RIYADH: Saudi Arabia’s young and highly digital population is reshaping how the Kingdom’s retail sector adopts new technologies and artificial intelligence, advancing faster than many global competitors, industry leaders told Arab News. 

Speaking on the sidelines of the RLC Global Forum in Riyadh, executives told Arab News that the intersection of a youthful population and strong investment in AI is driving a shift in the industry’s priorities. 

From understanding consumer behavior to leveraging the Kingdom’s growing status as a global AI leader, Saudi Arabia is becoming as a unique destination for the retail sector to thrive, learn, and evolve in the digital sphere. 

Abdullah Al-Tamimi, CEO of commercial real estate company Hamat Holding, told Arab News that the firm is keen to analyze and understand consumer behavior, with a particular focus on the younger generation as a key part of that insight. 

“Actually, it’s a big part of our day-to-day operation,” he said, adding that the company invests heavily in understanding customer needs and behavior and works to correct any missteps. 

Al-Tamimi emphasized paying close attention to small details, noting that younger consumers are especially sensitive to the overall experience and “deserve that we work around the clock in order to improve it.” 

He added that this focus “can be a competitive advantage for Saudi Arabia as well.” 

Al-Tamimi said that as the younger generation grows accustomed to new technology shaping retail customer experiences, Hamat Holding is leveraging AI to enhance them further. 

“We started a couple of initiatives improving digitalization,” he said, adding that the company sees digital tools as a way to enhance its work by automating day-to-day operations and allowing teams to focus on bigger-picture and more complex tasks. 

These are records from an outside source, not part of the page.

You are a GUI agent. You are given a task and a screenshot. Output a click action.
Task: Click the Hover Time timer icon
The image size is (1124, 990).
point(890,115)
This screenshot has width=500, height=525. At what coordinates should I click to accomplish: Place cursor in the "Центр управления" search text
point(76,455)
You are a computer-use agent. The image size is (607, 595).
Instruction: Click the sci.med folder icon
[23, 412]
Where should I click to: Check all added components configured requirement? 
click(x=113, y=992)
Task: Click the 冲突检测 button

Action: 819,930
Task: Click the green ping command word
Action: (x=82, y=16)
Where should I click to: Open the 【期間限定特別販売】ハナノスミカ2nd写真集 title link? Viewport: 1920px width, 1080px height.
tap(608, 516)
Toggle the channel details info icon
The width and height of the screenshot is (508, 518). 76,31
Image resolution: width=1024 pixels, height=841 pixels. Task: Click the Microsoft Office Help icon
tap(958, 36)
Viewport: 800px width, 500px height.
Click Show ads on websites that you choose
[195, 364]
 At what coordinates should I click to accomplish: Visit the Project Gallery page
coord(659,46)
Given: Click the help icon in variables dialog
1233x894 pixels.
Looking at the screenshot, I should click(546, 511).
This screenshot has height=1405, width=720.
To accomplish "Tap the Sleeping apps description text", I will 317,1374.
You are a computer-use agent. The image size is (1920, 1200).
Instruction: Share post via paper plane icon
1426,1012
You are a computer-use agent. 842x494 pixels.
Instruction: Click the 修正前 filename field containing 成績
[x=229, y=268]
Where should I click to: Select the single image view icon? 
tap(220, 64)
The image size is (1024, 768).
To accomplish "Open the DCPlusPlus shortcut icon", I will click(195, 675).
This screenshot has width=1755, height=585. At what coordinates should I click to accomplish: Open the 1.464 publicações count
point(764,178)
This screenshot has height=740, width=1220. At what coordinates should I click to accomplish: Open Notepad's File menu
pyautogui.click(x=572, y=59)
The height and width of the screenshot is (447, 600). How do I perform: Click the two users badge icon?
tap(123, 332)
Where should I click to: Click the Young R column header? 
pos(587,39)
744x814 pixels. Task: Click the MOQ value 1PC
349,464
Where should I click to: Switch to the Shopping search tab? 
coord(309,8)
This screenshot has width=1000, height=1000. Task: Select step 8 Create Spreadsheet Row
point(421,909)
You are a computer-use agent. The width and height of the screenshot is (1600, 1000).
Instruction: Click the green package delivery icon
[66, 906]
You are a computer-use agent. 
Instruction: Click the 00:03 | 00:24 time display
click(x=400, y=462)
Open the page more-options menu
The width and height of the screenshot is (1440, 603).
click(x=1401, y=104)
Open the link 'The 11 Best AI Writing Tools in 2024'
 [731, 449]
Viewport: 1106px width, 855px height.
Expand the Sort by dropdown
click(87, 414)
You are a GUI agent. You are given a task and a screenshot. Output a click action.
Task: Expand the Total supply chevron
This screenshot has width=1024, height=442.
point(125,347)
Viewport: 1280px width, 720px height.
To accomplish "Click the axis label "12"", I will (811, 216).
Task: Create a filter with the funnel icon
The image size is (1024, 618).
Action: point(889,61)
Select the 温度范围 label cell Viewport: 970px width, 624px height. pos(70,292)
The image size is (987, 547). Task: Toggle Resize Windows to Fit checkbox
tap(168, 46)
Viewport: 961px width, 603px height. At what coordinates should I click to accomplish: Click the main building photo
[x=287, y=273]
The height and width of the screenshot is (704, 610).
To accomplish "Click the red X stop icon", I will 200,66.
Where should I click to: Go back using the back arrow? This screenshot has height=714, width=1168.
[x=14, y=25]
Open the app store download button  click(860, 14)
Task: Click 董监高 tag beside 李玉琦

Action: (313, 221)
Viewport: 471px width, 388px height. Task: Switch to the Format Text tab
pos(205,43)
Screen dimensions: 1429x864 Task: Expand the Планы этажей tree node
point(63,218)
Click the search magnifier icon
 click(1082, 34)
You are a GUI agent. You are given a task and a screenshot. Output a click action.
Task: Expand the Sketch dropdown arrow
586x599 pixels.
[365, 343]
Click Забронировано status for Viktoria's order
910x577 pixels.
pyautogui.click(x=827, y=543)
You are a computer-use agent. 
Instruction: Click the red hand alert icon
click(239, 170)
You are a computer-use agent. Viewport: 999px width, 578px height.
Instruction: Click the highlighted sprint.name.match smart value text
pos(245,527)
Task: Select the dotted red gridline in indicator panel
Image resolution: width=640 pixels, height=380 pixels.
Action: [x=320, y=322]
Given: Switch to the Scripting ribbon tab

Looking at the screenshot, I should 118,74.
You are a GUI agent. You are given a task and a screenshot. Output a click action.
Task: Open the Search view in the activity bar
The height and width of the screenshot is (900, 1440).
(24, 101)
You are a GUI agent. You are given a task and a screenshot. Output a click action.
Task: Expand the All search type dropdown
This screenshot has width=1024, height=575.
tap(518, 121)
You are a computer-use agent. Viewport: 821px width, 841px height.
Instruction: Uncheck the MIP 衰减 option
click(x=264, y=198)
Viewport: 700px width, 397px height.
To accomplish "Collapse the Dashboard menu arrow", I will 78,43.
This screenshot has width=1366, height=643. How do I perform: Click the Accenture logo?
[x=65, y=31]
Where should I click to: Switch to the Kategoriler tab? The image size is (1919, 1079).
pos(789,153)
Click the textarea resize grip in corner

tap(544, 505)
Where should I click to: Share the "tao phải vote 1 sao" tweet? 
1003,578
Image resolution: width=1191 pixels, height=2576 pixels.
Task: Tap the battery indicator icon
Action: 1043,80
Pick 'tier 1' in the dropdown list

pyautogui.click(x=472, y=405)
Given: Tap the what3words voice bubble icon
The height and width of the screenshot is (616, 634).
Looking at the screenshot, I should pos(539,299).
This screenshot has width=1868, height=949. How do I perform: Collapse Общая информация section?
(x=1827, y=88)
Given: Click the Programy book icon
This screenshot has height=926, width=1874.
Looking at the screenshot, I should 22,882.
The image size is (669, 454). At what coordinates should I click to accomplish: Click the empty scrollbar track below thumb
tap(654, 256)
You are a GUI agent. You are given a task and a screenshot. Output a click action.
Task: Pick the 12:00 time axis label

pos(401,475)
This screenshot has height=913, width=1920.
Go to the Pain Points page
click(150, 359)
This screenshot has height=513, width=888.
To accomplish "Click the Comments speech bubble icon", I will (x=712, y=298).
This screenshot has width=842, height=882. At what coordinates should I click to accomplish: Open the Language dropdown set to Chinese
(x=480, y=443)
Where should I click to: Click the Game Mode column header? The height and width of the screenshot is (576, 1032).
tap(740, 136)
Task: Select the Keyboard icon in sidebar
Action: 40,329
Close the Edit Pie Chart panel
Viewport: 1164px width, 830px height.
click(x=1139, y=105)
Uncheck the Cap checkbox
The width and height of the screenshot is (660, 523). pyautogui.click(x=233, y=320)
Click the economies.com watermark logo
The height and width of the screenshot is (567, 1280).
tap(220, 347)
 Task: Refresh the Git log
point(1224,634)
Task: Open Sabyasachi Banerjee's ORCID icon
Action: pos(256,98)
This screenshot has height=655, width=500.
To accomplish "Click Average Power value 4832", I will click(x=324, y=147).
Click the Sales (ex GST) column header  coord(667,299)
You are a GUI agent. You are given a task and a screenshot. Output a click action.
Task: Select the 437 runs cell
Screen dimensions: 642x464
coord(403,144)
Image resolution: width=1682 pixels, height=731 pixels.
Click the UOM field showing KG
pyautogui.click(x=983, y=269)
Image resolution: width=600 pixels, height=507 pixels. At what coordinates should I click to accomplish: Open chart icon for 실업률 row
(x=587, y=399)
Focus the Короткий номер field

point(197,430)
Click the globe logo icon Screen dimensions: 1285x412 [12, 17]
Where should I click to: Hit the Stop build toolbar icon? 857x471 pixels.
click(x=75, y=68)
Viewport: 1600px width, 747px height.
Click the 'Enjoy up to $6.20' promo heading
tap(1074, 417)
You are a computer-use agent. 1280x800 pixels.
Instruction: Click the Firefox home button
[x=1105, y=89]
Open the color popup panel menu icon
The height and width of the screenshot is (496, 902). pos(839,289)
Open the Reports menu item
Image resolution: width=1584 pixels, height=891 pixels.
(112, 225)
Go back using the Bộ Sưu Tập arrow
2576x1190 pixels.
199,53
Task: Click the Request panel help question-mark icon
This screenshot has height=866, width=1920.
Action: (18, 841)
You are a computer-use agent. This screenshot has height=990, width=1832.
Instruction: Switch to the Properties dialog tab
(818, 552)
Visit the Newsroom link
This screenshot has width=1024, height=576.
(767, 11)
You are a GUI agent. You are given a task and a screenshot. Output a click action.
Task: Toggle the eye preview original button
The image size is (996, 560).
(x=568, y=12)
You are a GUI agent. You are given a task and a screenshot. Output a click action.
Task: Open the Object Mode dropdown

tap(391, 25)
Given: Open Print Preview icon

While the firm has expanded its use of technology, he stressed it has not replaced human workers, emphasizing the continued importance of human capital for creativity and interaction. “AI is a big part of our strategy,” Al-Tamimi added. 

Amit Keswani Manghnani, chief omnichannel and AI officer at luxury goods retailer and distributor Chalhoub Group, told Arab News that bridging a younger customer base with continuous digital development is key to advancing the Kingdom’s retail strategies. 

On Saudi Arabia’s demographics, he said: “We look at 2030 as really building products which serve especially the younger population, which is growing and very digitally savvy.” 

Manghnani underscored the unique characteristics of the Kingdom’s retail market as a tool for developing effective products and customer experiences. 

“So it’s very digitally savvy, much more than in other markets,” he said, noting that e-commerce penetration is rising not only through online purchases but also via digital catalogs that drive in-store visits. 

Manghnani said investment is focused on making products more digitally accessible and easier to use, while strengthening customer service to meet the expectations of what he described as a demanding but welcome consumer base. “Service excellence, digital — all these things together are how we are tapping into the younger population, which again is extremely savvy.” 

Manghnani reinforced Al-Tamimi’s point that the Kingdom holds a competitive advantage, citing the speed at which its retail and technology industries are aligning. 

“As a market, we’re tending to see the adoption of digital,” he said, referring to AI, data and other forms of digital interaction, adding that these tools are increasingly being combined. 

He noted that this market is moving “much quicker than the other markets.” 

The two-day RLC Global Forum brought together more than 2,000 global leaders, policymakers, and innovators from over 40 countries over the two-day event to define the next chapter of growth across retail, consumer, and lifestyle industries.